------ PROVIDED MATERIAL

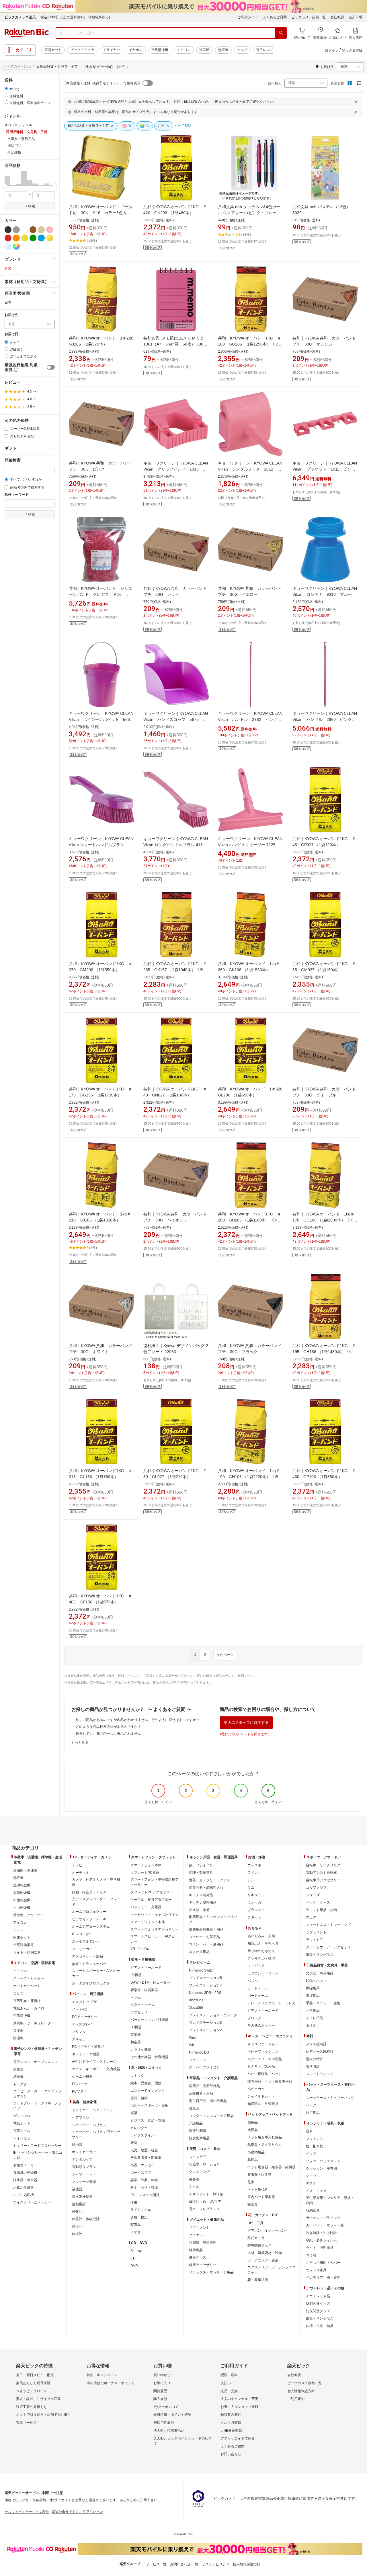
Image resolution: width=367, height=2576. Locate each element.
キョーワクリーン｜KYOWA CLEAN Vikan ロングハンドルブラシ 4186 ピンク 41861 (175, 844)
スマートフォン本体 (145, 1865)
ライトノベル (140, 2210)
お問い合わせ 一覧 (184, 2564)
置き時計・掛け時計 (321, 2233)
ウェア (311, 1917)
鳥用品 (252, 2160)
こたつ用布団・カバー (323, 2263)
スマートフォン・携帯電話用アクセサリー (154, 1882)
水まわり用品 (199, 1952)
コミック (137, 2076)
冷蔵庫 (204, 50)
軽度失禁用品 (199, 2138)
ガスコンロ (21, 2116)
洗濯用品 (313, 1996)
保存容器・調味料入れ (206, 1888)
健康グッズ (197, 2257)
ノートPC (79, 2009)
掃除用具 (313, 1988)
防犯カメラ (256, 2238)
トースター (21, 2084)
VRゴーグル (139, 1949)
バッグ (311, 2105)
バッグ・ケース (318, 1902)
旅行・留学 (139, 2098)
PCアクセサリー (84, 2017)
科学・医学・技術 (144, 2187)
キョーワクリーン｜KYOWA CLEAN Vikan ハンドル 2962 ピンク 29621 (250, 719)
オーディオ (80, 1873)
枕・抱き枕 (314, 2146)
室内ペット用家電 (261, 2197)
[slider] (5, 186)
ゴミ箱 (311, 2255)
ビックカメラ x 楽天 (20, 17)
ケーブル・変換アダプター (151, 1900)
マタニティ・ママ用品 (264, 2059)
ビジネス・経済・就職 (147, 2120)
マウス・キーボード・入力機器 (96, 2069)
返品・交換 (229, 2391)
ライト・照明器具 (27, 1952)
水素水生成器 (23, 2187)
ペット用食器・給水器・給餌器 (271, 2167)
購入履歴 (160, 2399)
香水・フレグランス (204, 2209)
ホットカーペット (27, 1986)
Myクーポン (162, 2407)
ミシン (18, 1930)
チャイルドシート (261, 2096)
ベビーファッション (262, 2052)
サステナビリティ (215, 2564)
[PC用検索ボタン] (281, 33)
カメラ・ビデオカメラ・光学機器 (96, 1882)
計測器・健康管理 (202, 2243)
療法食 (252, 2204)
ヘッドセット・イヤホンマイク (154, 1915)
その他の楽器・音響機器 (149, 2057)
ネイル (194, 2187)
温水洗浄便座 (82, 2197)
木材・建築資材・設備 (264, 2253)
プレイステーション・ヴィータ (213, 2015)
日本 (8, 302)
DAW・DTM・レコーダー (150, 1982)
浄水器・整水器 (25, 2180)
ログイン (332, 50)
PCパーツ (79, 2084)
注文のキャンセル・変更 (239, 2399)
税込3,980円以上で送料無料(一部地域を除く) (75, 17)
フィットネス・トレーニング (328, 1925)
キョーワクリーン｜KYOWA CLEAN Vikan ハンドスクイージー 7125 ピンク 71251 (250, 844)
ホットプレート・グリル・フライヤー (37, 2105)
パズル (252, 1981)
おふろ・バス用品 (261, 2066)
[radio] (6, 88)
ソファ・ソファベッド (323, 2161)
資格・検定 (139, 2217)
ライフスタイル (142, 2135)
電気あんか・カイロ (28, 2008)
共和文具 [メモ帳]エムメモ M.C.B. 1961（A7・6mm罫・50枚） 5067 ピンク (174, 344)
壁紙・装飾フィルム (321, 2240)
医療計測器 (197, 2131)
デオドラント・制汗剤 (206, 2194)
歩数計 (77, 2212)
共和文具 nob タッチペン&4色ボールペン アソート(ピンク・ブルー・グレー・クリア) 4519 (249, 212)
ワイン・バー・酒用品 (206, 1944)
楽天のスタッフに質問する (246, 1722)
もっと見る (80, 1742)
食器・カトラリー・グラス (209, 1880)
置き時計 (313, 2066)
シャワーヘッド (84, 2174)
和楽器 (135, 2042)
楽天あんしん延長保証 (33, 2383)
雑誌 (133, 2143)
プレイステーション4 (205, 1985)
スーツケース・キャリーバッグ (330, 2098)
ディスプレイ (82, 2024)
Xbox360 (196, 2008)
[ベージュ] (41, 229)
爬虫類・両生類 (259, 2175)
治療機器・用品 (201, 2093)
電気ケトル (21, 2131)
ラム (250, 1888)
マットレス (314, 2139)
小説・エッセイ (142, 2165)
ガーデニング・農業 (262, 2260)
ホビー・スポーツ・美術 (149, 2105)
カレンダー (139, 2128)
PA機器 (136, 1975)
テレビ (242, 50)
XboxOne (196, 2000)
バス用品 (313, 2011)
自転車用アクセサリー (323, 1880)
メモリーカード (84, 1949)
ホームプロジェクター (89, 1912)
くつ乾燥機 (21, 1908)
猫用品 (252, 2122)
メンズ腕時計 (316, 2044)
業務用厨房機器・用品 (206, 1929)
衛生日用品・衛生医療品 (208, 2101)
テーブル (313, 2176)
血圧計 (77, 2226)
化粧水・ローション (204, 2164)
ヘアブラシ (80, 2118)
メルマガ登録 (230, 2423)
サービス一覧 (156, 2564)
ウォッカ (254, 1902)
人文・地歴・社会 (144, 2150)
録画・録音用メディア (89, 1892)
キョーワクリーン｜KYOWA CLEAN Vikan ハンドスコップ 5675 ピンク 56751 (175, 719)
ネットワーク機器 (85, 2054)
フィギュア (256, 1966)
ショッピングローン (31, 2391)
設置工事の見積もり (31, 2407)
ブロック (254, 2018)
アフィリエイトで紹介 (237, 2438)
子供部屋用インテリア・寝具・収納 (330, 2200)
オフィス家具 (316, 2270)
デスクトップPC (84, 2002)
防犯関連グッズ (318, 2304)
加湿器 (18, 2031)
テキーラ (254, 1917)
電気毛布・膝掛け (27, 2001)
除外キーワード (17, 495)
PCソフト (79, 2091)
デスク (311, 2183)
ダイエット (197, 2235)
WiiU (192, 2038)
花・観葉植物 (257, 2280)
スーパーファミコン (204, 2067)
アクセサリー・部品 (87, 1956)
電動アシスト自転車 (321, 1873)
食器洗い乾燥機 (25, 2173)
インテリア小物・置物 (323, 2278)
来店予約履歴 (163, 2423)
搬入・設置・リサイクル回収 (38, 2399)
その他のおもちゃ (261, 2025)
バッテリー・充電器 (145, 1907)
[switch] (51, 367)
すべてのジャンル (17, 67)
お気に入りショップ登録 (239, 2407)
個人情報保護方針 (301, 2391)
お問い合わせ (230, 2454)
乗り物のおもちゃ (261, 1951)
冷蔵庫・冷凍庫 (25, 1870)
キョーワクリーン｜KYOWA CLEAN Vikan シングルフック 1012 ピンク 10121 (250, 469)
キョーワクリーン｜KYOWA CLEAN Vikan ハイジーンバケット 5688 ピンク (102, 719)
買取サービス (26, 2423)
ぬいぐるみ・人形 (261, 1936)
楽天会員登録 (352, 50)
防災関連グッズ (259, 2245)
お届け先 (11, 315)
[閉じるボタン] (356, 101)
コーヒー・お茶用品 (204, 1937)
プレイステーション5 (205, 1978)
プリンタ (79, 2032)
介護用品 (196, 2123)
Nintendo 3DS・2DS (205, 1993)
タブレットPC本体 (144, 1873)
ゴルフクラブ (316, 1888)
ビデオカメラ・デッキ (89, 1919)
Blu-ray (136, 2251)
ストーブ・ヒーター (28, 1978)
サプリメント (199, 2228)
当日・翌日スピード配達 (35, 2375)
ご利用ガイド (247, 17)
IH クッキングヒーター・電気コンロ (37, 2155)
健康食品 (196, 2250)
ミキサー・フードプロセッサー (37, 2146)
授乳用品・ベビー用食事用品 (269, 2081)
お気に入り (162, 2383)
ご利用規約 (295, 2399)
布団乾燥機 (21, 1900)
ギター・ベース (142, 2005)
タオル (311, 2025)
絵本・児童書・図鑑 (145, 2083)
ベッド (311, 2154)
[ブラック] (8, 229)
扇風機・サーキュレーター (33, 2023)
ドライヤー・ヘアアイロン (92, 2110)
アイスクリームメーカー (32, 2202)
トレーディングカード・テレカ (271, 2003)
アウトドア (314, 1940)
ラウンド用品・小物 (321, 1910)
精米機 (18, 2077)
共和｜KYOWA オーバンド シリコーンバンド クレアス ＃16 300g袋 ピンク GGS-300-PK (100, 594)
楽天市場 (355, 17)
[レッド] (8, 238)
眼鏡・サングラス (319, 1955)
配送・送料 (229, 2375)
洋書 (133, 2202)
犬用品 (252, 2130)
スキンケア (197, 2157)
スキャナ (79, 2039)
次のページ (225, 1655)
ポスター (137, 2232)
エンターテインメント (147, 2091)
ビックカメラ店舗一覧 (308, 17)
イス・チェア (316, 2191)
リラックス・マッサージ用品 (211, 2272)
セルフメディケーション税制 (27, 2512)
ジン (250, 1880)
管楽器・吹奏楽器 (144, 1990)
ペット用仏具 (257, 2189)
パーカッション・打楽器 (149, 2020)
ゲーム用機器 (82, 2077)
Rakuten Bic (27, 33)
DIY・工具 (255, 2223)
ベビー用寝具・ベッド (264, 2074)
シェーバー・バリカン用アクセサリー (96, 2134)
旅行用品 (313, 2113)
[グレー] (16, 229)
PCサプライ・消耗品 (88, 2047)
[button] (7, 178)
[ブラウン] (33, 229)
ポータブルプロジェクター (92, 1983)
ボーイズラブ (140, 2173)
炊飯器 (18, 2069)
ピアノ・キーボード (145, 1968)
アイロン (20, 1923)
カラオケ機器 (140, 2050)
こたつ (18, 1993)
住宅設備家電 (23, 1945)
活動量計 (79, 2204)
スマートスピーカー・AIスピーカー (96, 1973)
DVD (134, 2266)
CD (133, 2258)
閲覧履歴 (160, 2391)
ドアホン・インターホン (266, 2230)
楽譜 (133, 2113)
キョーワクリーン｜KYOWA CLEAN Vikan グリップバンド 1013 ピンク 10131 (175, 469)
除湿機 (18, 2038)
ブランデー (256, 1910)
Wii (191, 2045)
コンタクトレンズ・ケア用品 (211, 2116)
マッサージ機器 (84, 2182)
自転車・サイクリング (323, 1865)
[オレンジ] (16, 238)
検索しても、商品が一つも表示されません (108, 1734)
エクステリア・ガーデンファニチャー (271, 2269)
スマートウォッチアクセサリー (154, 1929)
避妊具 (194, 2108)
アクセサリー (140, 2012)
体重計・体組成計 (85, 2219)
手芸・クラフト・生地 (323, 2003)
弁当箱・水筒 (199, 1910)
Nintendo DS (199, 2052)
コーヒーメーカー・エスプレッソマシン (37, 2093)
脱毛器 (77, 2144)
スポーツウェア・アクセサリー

------------

Each line that mentions the string "共和文具" must be copied from the listing.

FINAL ANSWER:
共和文具 [メモ帳]エムメモ M.C.B. 1961（A7・6mm罫・50枚） 5067 ピンク (174, 344)
共和文具 nob タッチペン&4色ボールペン アソート(ピンク・ブルー・グレー・クリア) 4519 (249, 212)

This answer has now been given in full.